If and when anesthesia becomes a *norm* rather than the exception for animal slaughter, perhaps I will take a step back and not worry about it so much, at least I will take solace in the fact the poor animals suffered no pain. Until then, however, stuff like this will claw at my conscience, and I sincerely hope it claws at yours too.

/essay

(DISCLAIMER: Apologies @FuriousGamer for specifically quoting you; but this happens to be one of those rare times when I do disagree with you. My post is addressed towards everyone; no hard feelings, k? )


----------



## Desmond (May 4, 2013)

Pain and terror? Then what about slaughtering animals after knocking them out? That is a wide spread practice in most countries except ours and a few others. Livestock breeders in the US use a bolt-pistol to knock an animal out before proceeding with slaughter. The animal is out cold and in a no different state than the plants that you talk about.

Edit : One more thing that I had been wondering. If a circumstance were to arrive wherein a vegan were unable to obtain edible vegetation, such as getting lost in a forest with no knowledge of edible plantation, would he turn to non-vegetarian sources of food or starve to death?


----------



## darkv0id (May 4, 2013)

DeSmOnD dAvId said:


> Pain and terror? Then what about slaughtering animals after knocking them out? That is a wide spread practice in most countries except ours and a few others. Livestock breeders in the US use a bolt-pistol to knock an animal out before proceeding with slaughter. The animal is out cold and in a no different state than the plants that you talk about.





DeSmOnD dAvId said:


> Edit : One more thing that I had been wondering. If a circumstance were to arrive wherein a vegan were unable to obtain edible vegetation, such as getting lost in a forest with no knowledge of edible plantation, would he turn to non-vegetarian sources of food or starve to death?





darkv0id said:


> So are you comfortable in the knowledge that plate of chicken wings in front of you *might* have come from an animal who died in pain and terror, as opposed to the side dish of potato fries, whose making caused no such pain?



I always knew that the "one loophole" would be found . I said it would be okay if anesthesia becomes the norm, which it clearly isn't the case, not in our country anyway, as you yourself pointed out. 

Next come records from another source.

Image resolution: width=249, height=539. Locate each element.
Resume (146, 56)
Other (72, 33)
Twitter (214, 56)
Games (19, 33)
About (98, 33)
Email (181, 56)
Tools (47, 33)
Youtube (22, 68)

To do some nitpicking of my own, animal slaughter raises wider questions regarding animal rights. I'm referring to the conditions these animals are exposed to prior to slaughter. I think you'll agree with me that these conditions tend to be abysmal even in developed countries. But of course, who will give a damn about minor stuff like that in our country?

As for the lost-in-a-jungle-starving-to death scenario, hell, I'll turn full non-vegan to _*survive*_. Again, it's only a point in support of vegetarianism that one does not require meat to *survive* in most circumstances, meat-consumption is purely for culinary pleasure.


----------



## Desmond (May 4, 2013)

Agreed, quality of meat can be questionable in our country. In the US or other countries, an inspector monitors the health of livestock from time to time. In the UK, livestock are still screened for radiation in the aftermath of the Chernobyl disaster, to this day.


----------



## furious_gamer (May 4, 2013)

darkv0id said:


> Not sure if anyone is going to read this (*it's kinda off-topic anyway*) but as a fellow lacto-vegetarian, here are my two cents on this debate:
> 
> @the terminator, mastercool8695
> 
> ...



No need to apologize, if you disagree you can quote post by anyone. Now back to topic:

Plants feel no pain How can you justify this? Did plant wrote a mail to you? I strongly disagree with this. Since we can't find the truth whether they suffer pain or not, we cannot put this statement across the table. Also, i agree that non-vegan is for pure pleasure, but on other hand, a doctor preferred me mutton & fish when i was 15, as i was little bit skinny. (Till 15 i was vegan). Then my parents forced me to eat and my warden(yes, i was in hostel till my 10th std) beat me cause i was not eating meat. Then i started eating gradually and now i can eat a full chicken all by myself. Thanks to my warden to introduce me to such tasty appetite. So basically meat have higher nutritional value than plants(a little bit or high depending on what plant you are comparing...).


----------



## theterminator (May 4, 2013)

furious_gamer said:


> No need to apologize, if you disagree you can quote post by anyone. Now back to topic:
> 
> Plants feel no pain How can you justify this? Did plant wrote a mail to you? I strongly disagree with this. Since we can't find the truth whether they suffer pain or not, we cannot put this statement across the table. Also, i agree that non-vegan is for pure pleasure, but on other hand, a doctor preferred me mutton & fish when i was 15, as i was little bit skinny. (Till 15 i was vegan). Then my parents forced me to eat and my warden(yes, i was in hostel till my 10th std) beat me cause i was not eating meat. Then i started eating gradually and now i can eat a full chicken all by myself. Thanks to my warden to introduce me to such tasty appetite. So basically meat have higher nutritional value than plants(a little bit or high depending on what plant you are comparing...).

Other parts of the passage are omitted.